When you reach the line with "The width and", transcribe it and each line after it through the last one below, exactly. Pictures stay out.

DATA LISTING.

----

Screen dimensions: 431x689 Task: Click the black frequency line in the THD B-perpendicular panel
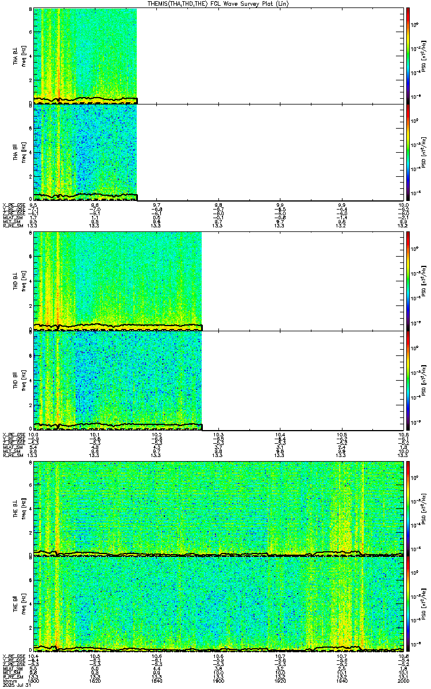[x=118, y=327]
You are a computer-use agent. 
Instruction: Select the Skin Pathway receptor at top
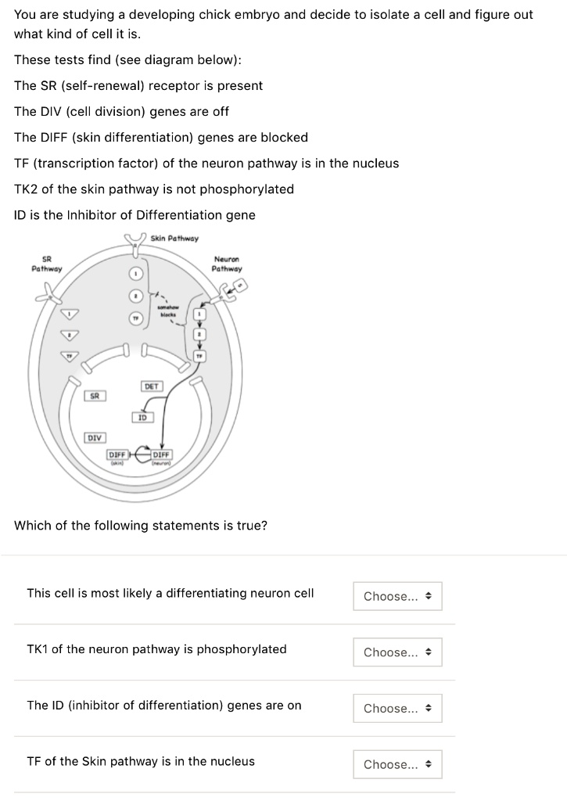(135, 244)
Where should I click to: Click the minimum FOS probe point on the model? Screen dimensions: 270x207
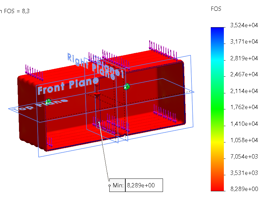coord(99,122)
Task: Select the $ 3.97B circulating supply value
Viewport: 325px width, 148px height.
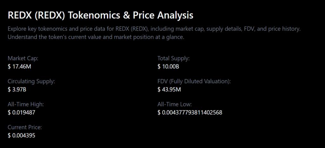Action: click(x=17, y=89)
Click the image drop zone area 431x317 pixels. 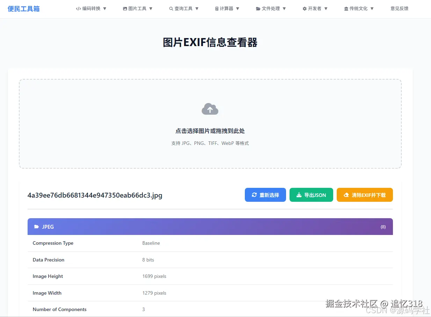(210, 124)
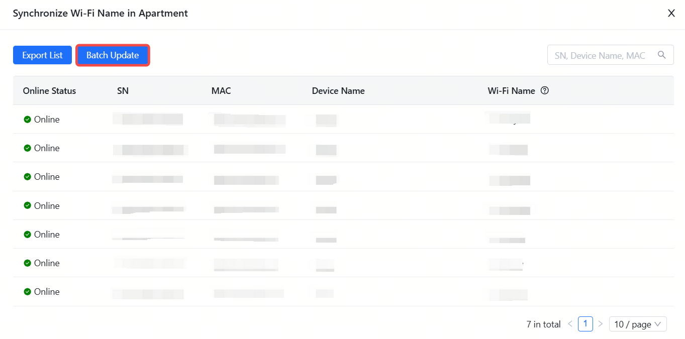The height and width of the screenshot is (339, 685).
Task: Open the Wi-Fi Name help tooltip icon
Action: click(544, 91)
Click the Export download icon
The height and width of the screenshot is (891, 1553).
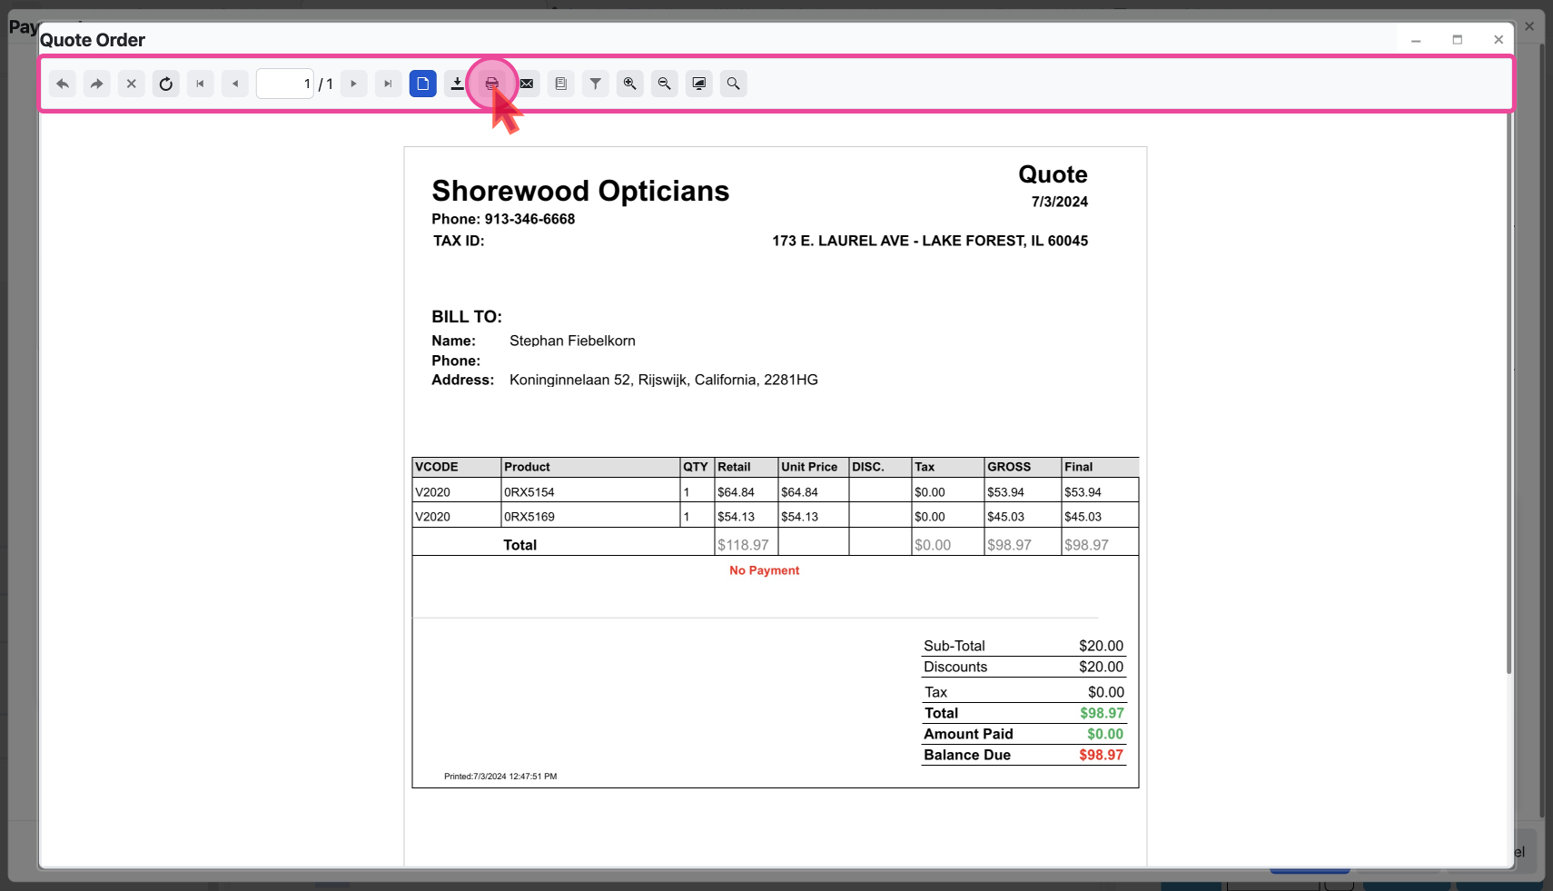tap(457, 84)
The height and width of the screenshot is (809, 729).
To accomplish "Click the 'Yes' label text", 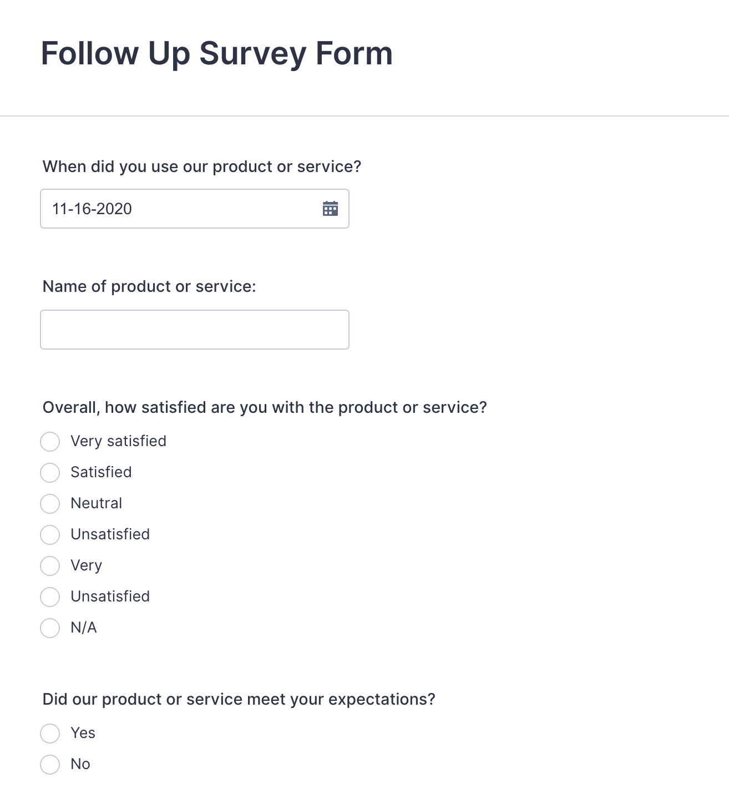I will coord(83,733).
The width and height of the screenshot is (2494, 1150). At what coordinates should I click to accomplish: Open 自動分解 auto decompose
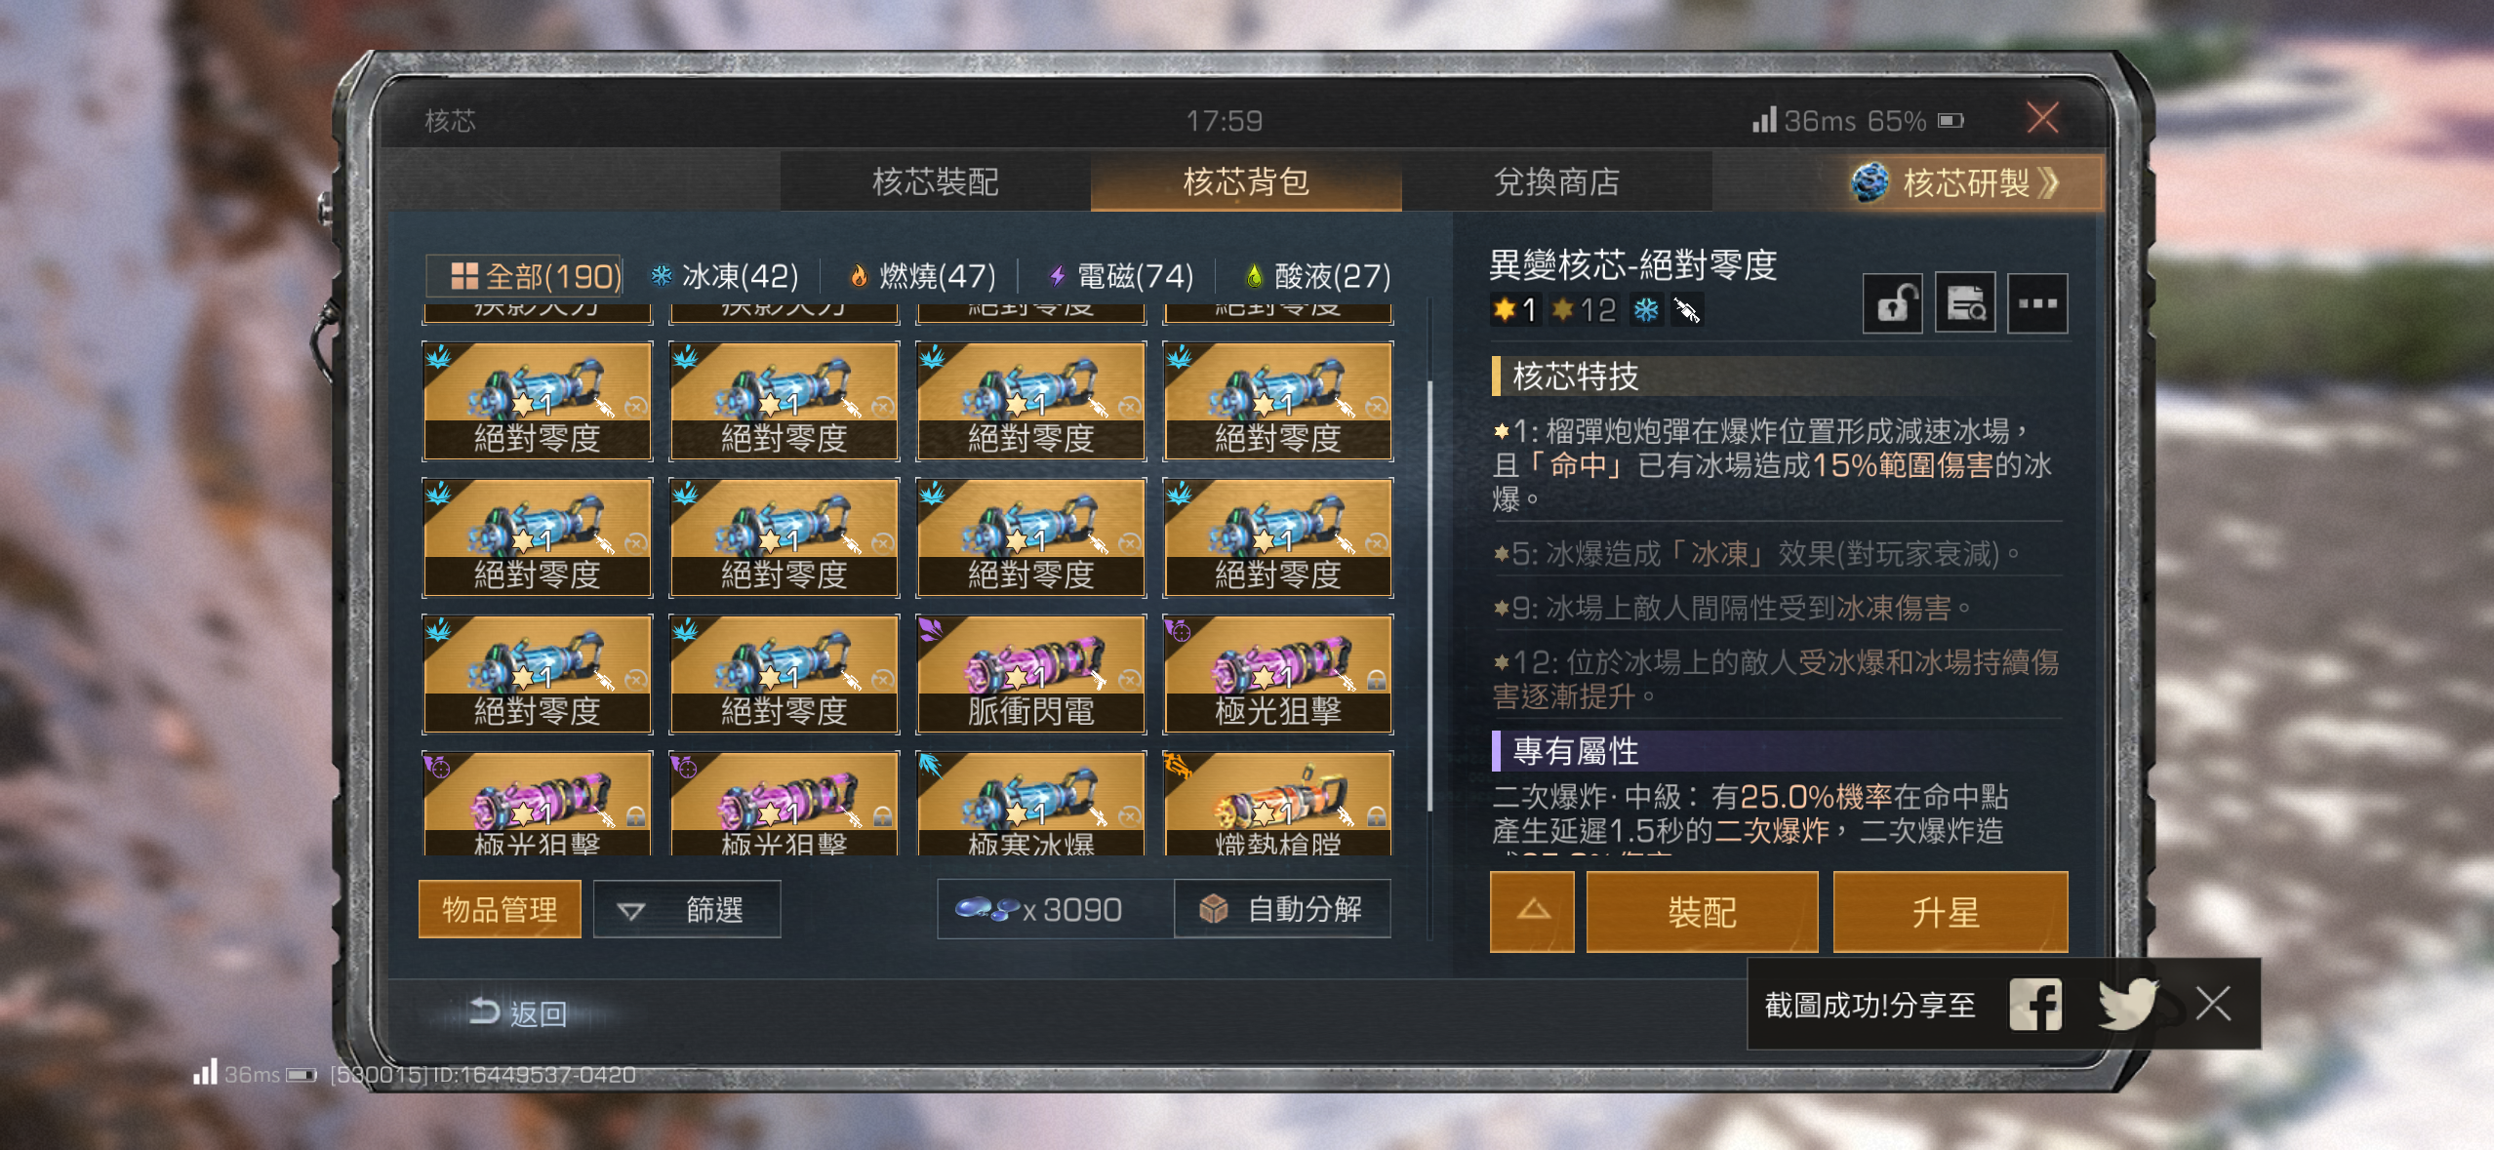point(1282,909)
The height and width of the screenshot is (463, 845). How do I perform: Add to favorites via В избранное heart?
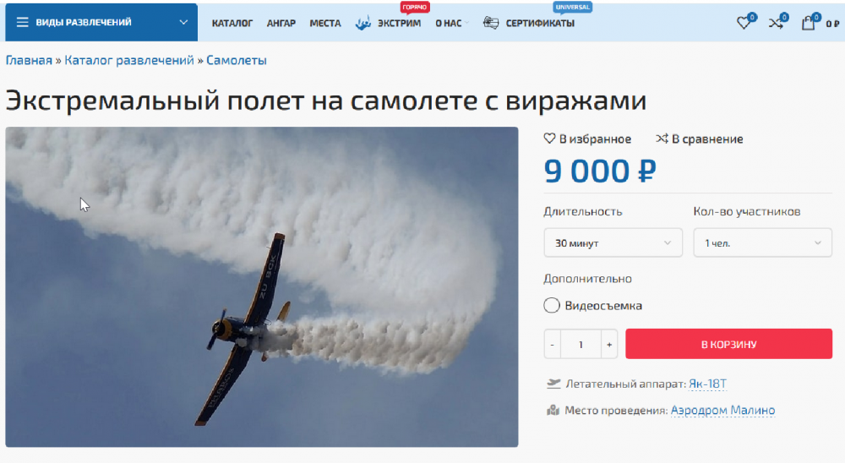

----

RESULT.
The width and height of the screenshot is (2494, 1150). At what coordinates should I click to accomplish: Open 自動分解 auto decompose
point(1282,909)
The height and width of the screenshot is (463, 845). How do I perform: Add to favorites via В избранное heart?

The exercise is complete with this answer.